DO v VEA [2025] KEHC 3630 (KLR) | Child Custody | Esheria

DO v VEA [2025] KEHC 3630 (KLR)

Full Case Text

DO v VEA (Civil Appeal E029 of 2024) [2025] KEHC 3630 (KLR) (24 March 2025) (Ruling)

Neutral citation: [2025] KEHC 3630 (KLR)

Republic of Kenya

In the High Court at Busia

Civil Appeal E029 of 2024

WM Musyoka, J

March 24, 2025

Between

DO

Appellant

and

VEA

Respondent

(Being an appeal from the judgement of Hon. EC Serem, Resident Magistrate, RM, in Busia CMC Children Case No. E004 of 2024, delivered on 19th June 2024)

Ruling

1. I am called upon to determine an application, dated 19th December 2024. It seeks stay of execution of a judgement, delivered in Busia CMC Children Case No. E004 of 2024, on 19th June 2024, pending the hearing and determination of the appeal herein, among other orders.

2. The affidavit, sworn in support, is by DO, the appellant, on 19th December 2024. He avers that the judgement awarded the custody of the children, the subject of the proceedings, to the respondent, and ordered him to pay to her Kshs. 27,500. 00 per month for upkeep. He avers that his net salary per month currently stands at Kshs. 49,695. 00, and that he has other children to care for. He states that the children have declined to stay with the respondent, hence he is yet to hand them over to her.

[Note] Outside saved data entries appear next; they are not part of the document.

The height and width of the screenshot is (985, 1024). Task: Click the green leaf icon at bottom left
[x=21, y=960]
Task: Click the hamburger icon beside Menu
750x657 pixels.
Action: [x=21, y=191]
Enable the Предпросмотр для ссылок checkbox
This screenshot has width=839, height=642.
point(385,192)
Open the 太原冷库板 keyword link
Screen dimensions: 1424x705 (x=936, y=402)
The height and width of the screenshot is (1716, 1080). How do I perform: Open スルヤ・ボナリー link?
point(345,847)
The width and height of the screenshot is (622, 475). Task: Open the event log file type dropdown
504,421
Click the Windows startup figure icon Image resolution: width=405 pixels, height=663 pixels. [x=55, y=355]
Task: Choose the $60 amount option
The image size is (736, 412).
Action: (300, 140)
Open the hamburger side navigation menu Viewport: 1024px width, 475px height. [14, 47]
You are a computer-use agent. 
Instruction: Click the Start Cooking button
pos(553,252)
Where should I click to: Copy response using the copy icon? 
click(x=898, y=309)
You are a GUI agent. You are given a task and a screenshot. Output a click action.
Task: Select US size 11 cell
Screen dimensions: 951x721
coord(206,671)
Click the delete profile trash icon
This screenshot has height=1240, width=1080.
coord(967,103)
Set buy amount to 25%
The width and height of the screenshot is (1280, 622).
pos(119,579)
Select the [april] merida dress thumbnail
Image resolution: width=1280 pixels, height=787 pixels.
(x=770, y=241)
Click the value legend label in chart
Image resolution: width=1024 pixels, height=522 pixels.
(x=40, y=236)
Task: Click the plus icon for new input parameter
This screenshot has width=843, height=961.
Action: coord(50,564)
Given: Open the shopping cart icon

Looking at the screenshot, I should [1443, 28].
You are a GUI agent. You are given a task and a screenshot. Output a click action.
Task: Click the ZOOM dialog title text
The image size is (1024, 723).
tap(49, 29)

3. I have not come across a reaction, to the application, by the respondent.

4. Directions were made, on 14th January 2025, for canvassing of the application by way of written submissions. Both sides have complied. I have read through the written submissions, and I have noted the arguments made.

5. Grant of stay is premised on Order 42 rule 6 of the Civil Procedure Rules, which emphasises substantial loss and furnishing of security. However, those provisions were tailored for ordinary suits, and not the suits contemplated under the Children Act, Cap. 141, Laws of Kenya. There is a right of appeal, and what I need to consider are the terms, which are just, upon which stay orders can be granted.

6. This is a children’s matter, and the best interests of the child principle must be adhered to.

7. I note, from the filings here at the High Court, that the orders, that the trial court made, on 19th June 2024, have not been complied with. Custody of the children was awarded to the respondent, and, therefore, that required the appellant to handover the minors to the respondent. That has not happened, as the appellant claims that the children have declined to move in with the respondent. It would also mean that he has not paid the moneys, ordered by the court as monthly maintenance, given that the respondent does not have the children.

8. I note that the order was made on 19th June 2024, and 9 months down the line, there has been no compliance. I am alive to the fact that I did grant temporary orders on 31st December 2024, however, that was in ignorance of the fact that the children were still with the appellant, and that decision was based on the presumption that the appeal was largely on the quantum of maintenance. As at the date that order was made, on 31st December 2024, there had been no compliance, for over 6 months.

9. If it is true that the children had refused to move in with the respondent, the best course of action should have been to move the trial court, to make orders for facilitating compliance or to make alternative orders, to vary the earlier ones, instead of behaving as if the orders of 19th June 2024 did not exist.

10. Stay of execution of a court decision, whether a decree or order, is an equitable remedy. It is discretionary. One of the factors that would affect exercise of discretion is conduct of the parties. Lack of appetite, for compliance with court orders, would be a thing to note.

11. Court orders are not propositions or suggestions. They are made for the purpose of them being obeyed or complied with. The impugned orders were made for welfare of the children. Even as the appellant seeks to challenge the said orders on appeal, he should make a conscious effort to obey them, even if he does not agree with them. It would defeat or weaken the concept and practice of administration of justice if court orders would be made, and then they are disregarded with impunity.

12. A party who approaches a court of equity with unclean hands should not expect equity to be done to him. Let there be compliance with the orders of the trial court, first, even as the appeal against the orders is being prosecuted, for I note that the children in question are of tender years.

13. In view of what I have stated above, I shall, as I hereby do, dismiss the application, dated 19th December 2024. The temporary orders made on 31st December 2024 are hereby discharged. The original trial court records shall be returned to the trial court, for compliance with the orders of 19th June 2024. In the meantime, let the appellant file his record of appeal, in the next 21 days. This appeal matter shall be mentioned on 28th April 2025, for directions on disposal of the appeal. Orders accordingly.

DELIVERED BY EMAIL, DATED AND SIGNED IN CHAMBERS, AT BUSIA, THIS 24TH DAY OF MARCH 2025. W MUSYOKAJUDGEMr. Arthur Etyang, Court Assistant.AdvocatesMr. Okutta, instructed by Ouma-Okutta & Associates, Advocates for the appellant.Mr. Juma, instructed by JV Juma & Company, Advocates for the respondent.